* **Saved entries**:
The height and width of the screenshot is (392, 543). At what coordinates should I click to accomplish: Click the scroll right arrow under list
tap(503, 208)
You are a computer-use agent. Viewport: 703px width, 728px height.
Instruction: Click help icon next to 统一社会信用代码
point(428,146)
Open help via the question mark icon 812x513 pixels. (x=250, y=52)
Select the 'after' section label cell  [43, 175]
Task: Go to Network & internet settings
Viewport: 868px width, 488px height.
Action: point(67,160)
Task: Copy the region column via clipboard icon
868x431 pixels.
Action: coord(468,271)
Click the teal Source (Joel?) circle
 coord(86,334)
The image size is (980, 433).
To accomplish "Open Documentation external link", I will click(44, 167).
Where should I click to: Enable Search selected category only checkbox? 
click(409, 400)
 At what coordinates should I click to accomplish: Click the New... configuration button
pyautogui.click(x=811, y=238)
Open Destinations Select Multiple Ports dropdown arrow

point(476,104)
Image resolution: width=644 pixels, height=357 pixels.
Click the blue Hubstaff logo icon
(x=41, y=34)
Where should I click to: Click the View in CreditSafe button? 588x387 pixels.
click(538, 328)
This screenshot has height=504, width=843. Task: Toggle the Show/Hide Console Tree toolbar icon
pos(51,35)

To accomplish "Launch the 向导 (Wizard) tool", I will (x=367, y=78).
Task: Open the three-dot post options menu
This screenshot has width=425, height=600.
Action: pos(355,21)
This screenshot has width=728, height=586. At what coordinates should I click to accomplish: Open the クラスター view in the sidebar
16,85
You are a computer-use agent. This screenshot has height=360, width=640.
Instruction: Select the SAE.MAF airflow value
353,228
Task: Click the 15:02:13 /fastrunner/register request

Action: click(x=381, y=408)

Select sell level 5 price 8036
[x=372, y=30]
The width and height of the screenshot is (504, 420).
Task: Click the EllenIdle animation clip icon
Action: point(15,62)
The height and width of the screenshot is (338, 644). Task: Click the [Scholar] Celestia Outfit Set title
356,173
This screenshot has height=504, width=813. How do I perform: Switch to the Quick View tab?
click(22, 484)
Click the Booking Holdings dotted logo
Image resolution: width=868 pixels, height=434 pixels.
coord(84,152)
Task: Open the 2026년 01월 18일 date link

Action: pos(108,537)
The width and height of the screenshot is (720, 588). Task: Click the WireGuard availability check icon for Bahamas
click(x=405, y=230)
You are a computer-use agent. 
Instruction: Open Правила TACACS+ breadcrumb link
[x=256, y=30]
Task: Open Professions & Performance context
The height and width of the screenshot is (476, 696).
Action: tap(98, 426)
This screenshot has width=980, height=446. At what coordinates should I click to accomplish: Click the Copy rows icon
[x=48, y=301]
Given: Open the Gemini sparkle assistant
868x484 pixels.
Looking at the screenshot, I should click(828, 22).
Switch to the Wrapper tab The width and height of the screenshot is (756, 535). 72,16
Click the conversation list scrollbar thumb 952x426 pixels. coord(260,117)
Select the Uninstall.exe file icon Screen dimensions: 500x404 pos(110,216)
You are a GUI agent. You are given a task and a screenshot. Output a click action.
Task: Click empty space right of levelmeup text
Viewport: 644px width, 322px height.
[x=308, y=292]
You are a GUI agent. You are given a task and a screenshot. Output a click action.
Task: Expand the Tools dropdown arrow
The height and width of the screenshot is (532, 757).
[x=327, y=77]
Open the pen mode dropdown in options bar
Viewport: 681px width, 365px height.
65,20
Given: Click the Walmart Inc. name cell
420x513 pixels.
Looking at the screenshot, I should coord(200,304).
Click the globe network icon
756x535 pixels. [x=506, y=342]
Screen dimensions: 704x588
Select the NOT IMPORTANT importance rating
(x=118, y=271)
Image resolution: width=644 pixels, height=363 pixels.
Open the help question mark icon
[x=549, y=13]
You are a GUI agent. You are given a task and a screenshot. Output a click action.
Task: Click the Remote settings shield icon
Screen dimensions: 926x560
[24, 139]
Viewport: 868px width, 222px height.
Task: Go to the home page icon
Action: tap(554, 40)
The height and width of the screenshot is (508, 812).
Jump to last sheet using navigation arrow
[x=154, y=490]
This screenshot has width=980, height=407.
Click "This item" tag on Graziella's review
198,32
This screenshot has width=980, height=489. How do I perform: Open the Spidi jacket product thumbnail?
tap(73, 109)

* **Task brief**:
Word for word, repeat the records above.

* **Answer section**:
The height and width of the screenshot is (392, 543). At what coordinates should I click to accomplish: Click the scroll right arrow under list
tap(503, 208)
You are a computer-use agent. Viewport: 703px width, 728px height.
Instruction: Click help icon next to 统一社会信用代码
point(428,146)
Open help via the question mark icon 812x513 pixels. (x=250, y=52)
Select the 'after' section label cell  [43, 175]
Task: Go to Network & internet settings
Viewport: 868px width, 488px height.
Action: point(67,160)
Task: Copy the region column via clipboard icon
868x431 pixels.
Action: coord(468,271)
Click the teal Source (Joel?) circle
 coord(86,334)
The image size is (980, 433).
To accomplish "Open Documentation external link", I will click(44, 167).
Where should I click to: Enable Search selected category only checkbox? 
click(409, 400)
 At what coordinates should I click to accomplish: Click the New... configuration button
pyautogui.click(x=811, y=238)
Open Destinations Select Multiple Ports dropdown arrow

point(476,104)
Image resolution: width=644 pixels, height=357 pixels.
Click the blue Hubstaff logo icon
(x=41, y=34)
Where should I click to: Click the View in CreditSafe button? 588x387 pixels.
click(538, 328)
This screenshot has height=504, width=843. Task: Toggle the Show/Hide Console Tree toolbar icon
pos(51,35)

To accomplish "Launch the 向导 (Wizard) tool", I will (x=367, y=78).
Task: Open the three-dot post options menu
This screenshot has width=425, height=600.
Action: pos(355,21)
This screenshot has width=728, height=586. At what coordinates should I click to accomplish: Open the クラスター view in the sidebar
16,85
You are a computer-use agent. This screenshot has height=360, width=640.
Instruction: Select the SAE.MAF airflow value
353,228
Task: Click the 15:02:13 /fastrunner/register request

Action: click(x=381, y=408)

Select sell level 5 price 8036
[x=372, y=30]
The width and height of the screenshot is (504, 420).
Task: Click the EllenIdle animation clip icon
Action: point(15,62)
The height and width of the screenshot is (338, 644). Task: Click the [Scholar] Celestia Outfit Set title
356,173
This screenshot has height=504, width=813. How do I perform: Switch to the Quick View tab?
click(22, 484)
Click the Booking Holdings dotted logo
Image resolution: width=868 pixels, height=434 pixels.
coord(84,152)
Task: Open the 2026년 01월 18일 date link

Action: pos(108,537)
The width and height of the screenshot is (720, 588). Task: Click the WireGuard availability check icon for Bahamas
click(x=405, y=230)
You are a computer-use agent. 
Instruction: Open Правила TACACS+ breadcrumb link
[x=256, y=30]
Task: Open Professions & Performance context
The height and width of the screenshot is (476, 696).
Action: tap(98, 426)
This screenshot has width=980, height=446. At what coordinates should I click to accomplish: Click the Copy rows icon
[x=48, y=301]
Given: Open the Gemini sparkle assistant
868x484 pixels.
Looking at the screenshot, I should click(828, 22).
Switch to the Wrapper tab The width and height of the screenshot is (756, 535). 72,16
Click the conversation list scrollbar thumb 952x426 pixels. coord(260,117)
Select the Uninstall.exe file icon Screen dimensions: 500x404 pos(110,216)
You are a GUI agent. You are given a task and a screenshot. Output a click action.
Task: Click empty space right of levelmeup text
Viewport: 644px width, 322px height.
[x=308, y=292]
You are a GUI agent. You are given a task and a screenshot. Output a click action.
Task: Expand the Tools dropdown arrow
The height and width of the screenshot is (532, 757).
[x=327, y=77]
Open the pen mode dropdown in options bar
Viewport: 681px width, 365px height.
65,20
Given: Click the Walmart Inc. name cell
420x513 pixels.
Looking at the screenshot, I should coord(200,304).
Click the globe network icon
756x535 pixels. [x=506, y=342]
Screen dimensions: 704x588
Select the NOT IMPORTANT importance rating
(x=118, y=271)
Image resolution: width=644 pixels, height=363 pixels.
Open the help question mark icon
[x=549, y=13]
You are a GUI agent. You are given a task and a screenshot. Output a click action.
Task: Click the Remote settings shield icon
Screen dimensions: 926x560
[24, 139]
Viewport: 868px width, 222px height.
Task: Go to the home page icon
Action: tap(554, 40)
The height and width of the screenshot is (508, 812).
Jump to last sheet using navigation arrow
[x=154, y=490]
This screenshot has width=980, height=407.
Click "This item" tag on Graziella's review
198,32
This screenshot has width=980, height=489. How do I perform: Open the Spidi jacket product thumbnail?
tap(73, 109)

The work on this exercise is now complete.